I suspect they were indeed seen as harbingers of modernity -- though I think it's noteworthy that they were also coded as essentially looking backward, toward an idealized/romanticized past. Their great achievement (both economically and culturally) is their ability to efface the contradictions in their claims to both tradition and modernity. The shot of Boyd with the British boys of different races is especially striking to me in this regard -- it elides the complex cultural differences in this encounter, in favor of a US-enabled modern global economy. These appearances were also, however, interestingly localized. The shot of Duncan Renaldo with a Pancho-like character is taken with Jose Miguel Agrelot, a popular Puerto Rican comedian and TV star who stepped in as Cisco's sidekick just for the duration of this trip.

It's a wonderful achievement to elevate Hopalong Cassidy and the Cisco Kid from their second-class status in the American entertainment industries by pointing out their wild success in the global markets that developed after World War II. There wasn't a single big-time star or director or producer or studio during the 1950s that would have touched either property with a ten-foot pole. This really is a wonderful example of how the tide turned with television. Now, I hate to get all bibliographic on you, Michael, but I tend to be dubious whenever I see a claim like "they were among the very first global transmedia commercial intertexts." You've hedged a bit with the inclusion of the word "among," but I think you're saying that the were essentially the very first. What would you say to those who would beg to differ by arguing that Hoppy and Cisco merely rested their boots on the shoulders of a true giant -- Buffalo Bill? In the book, Buffalo Bill in Bologna: The Americanization of the World, 1869-1922, historians Robert Rydell and Rob Kroes describe Buffalo Bill's European tours (among other American-made entertainments and amusements of the time) as avatars of American cultural influence as it began to spread around the globe.
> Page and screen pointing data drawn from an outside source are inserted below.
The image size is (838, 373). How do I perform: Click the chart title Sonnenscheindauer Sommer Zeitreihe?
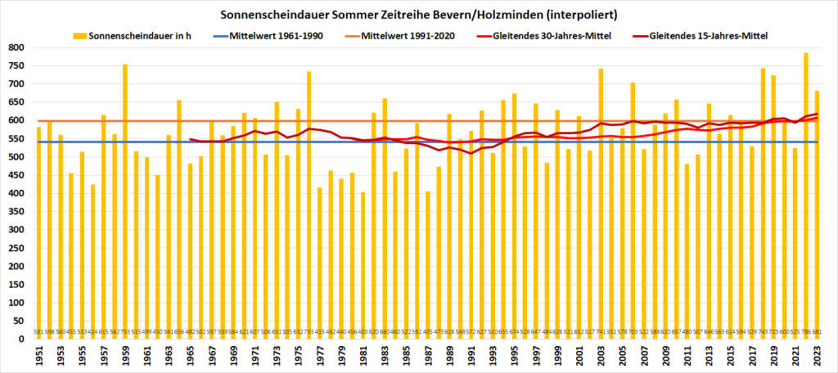click(418, 15)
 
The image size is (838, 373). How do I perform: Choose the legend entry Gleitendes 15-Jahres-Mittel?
click(710, 36)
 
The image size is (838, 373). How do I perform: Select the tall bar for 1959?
click(125, 196)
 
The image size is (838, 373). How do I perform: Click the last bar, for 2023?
click(817, 213)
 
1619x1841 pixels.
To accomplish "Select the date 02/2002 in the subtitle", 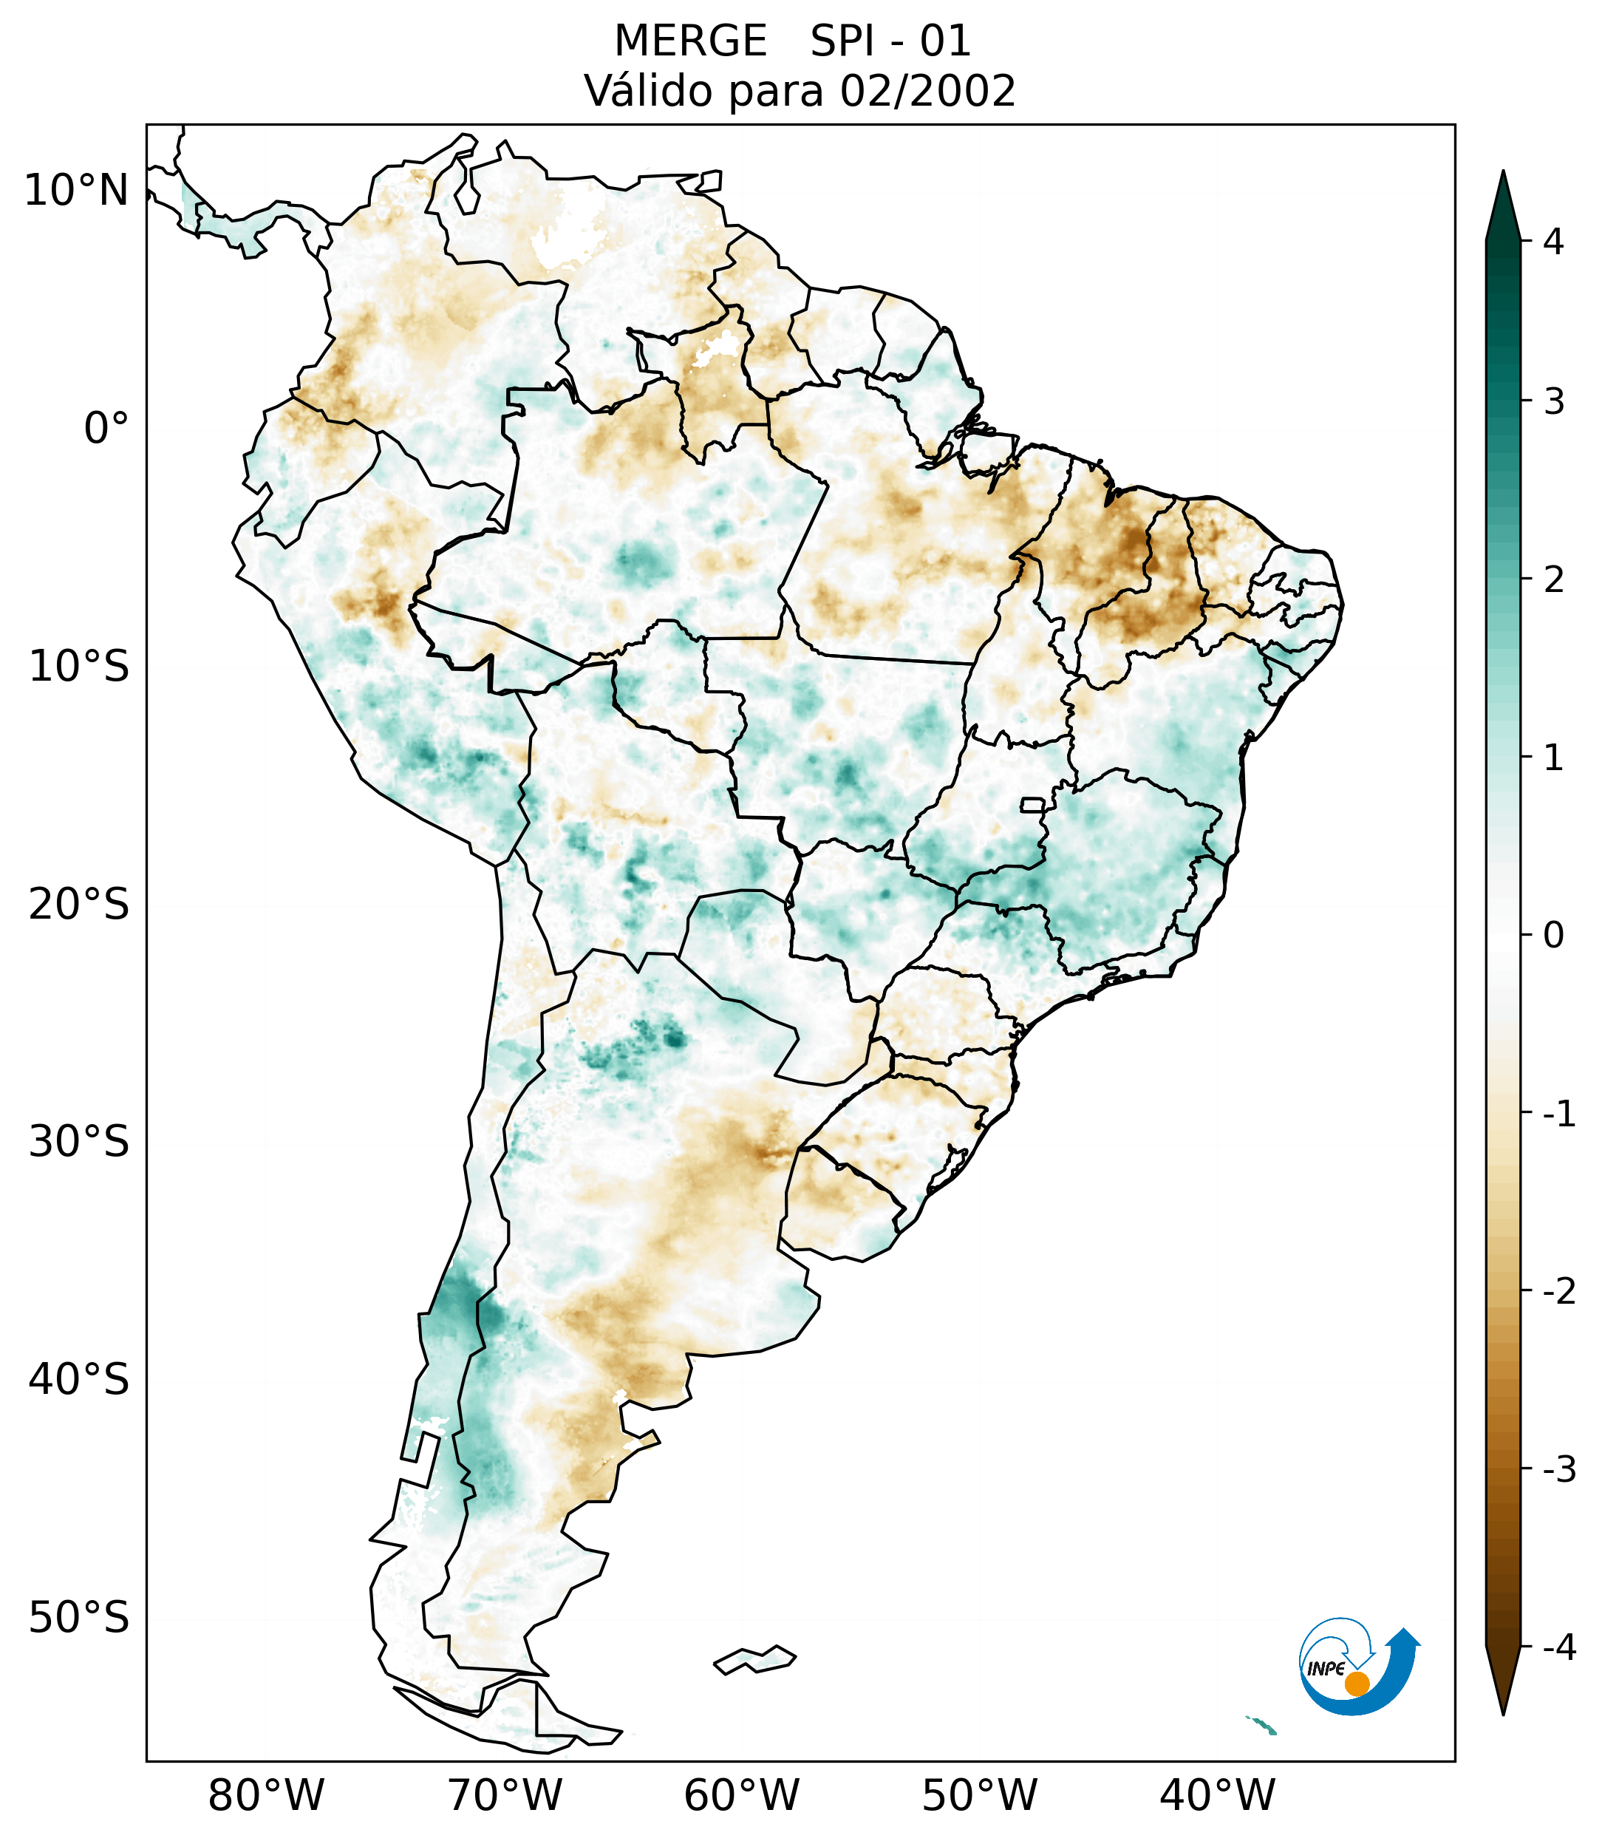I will (927, 91).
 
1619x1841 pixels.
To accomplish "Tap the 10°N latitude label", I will (77, 191).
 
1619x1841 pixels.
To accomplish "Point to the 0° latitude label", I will (106, 428).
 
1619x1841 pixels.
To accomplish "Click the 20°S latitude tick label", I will (79, 905).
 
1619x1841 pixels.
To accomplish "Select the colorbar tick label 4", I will (1553, 242).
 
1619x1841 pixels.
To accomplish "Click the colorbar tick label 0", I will (1553, 936).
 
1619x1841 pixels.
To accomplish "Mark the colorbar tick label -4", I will (1558, 1647).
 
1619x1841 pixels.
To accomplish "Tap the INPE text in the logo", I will (1326, 1669).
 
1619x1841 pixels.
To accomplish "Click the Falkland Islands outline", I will (754, 1659).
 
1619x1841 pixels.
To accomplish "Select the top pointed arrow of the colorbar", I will (1503, 203).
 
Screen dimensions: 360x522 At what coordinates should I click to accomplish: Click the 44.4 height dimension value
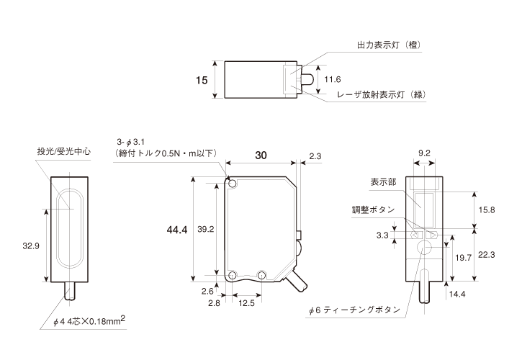(x=176, y=230)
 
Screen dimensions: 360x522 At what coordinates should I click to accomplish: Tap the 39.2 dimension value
(x=206, y=230)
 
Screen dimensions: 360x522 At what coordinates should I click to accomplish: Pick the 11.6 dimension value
(x=333, y=79)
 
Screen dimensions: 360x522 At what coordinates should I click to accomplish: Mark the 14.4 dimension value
(x=458, y=294)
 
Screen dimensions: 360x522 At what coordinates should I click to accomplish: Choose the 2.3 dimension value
(x=315, y=156)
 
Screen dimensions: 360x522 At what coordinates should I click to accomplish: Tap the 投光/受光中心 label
(x=63, y=152)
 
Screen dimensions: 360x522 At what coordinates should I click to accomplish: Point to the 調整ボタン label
(x=372, y=210)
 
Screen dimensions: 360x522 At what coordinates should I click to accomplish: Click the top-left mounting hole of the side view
(x=233, y=183)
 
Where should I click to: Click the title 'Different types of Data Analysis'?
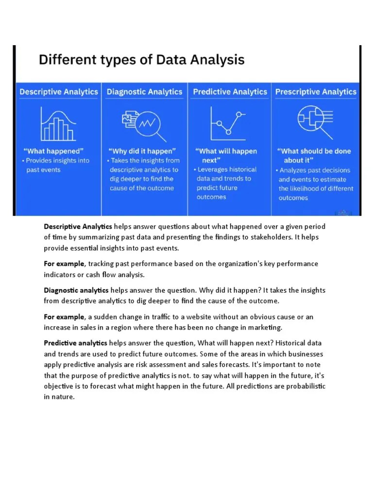(141, 61)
It's not to diminish Hoppy and Cisco as emerging icons of American cultural influence in postwar global markets -- merely to point out the precedent of Buffalo Bill and other iconic American amusements that had played the role of cultural ambassador/invader when William Boyd was still playing Easterners in movies. I love your tarmac shots, which so effectively encapsulate the emerging postwar marketplace, but there also may be precedents in the PR images of celebrities departing or arriving by other modes of conveyance that once epitomized the modern before they were replaced by the airplane. Buffalo Bill made sure the press was aware when his Wild West Show arrived by steamship or train.

Michael, you’re reminded me of airports as charged locales in media texts and in modernity, writ large. These tarmac photos are so evocative. Chris and Avi have already addressed most of my initial thoughts, but I’ll express my continued amazement at the stubborn persistence of the Western as genre and the Cowboy as icon in the most unlikely of global locales. Do we know who arranged the pairing of The Cisco Kid and Jose Miguel Argelot? It could be that the global expansion of these Hollywood products caused enough concern among the show’s creators and exporters that they felt they needed some “insurance.” The presence of local celebrities like Agrelot might have been supplemental in nature, so as to increase the chances of a positive reception for Cisco, the show, and all the aspects of American media, culture and capital he represented. If so, it would be interesting to know which media entity lacked confidence in The Cisco Kid’s acceptance, its U.S. progenitors or its international partners.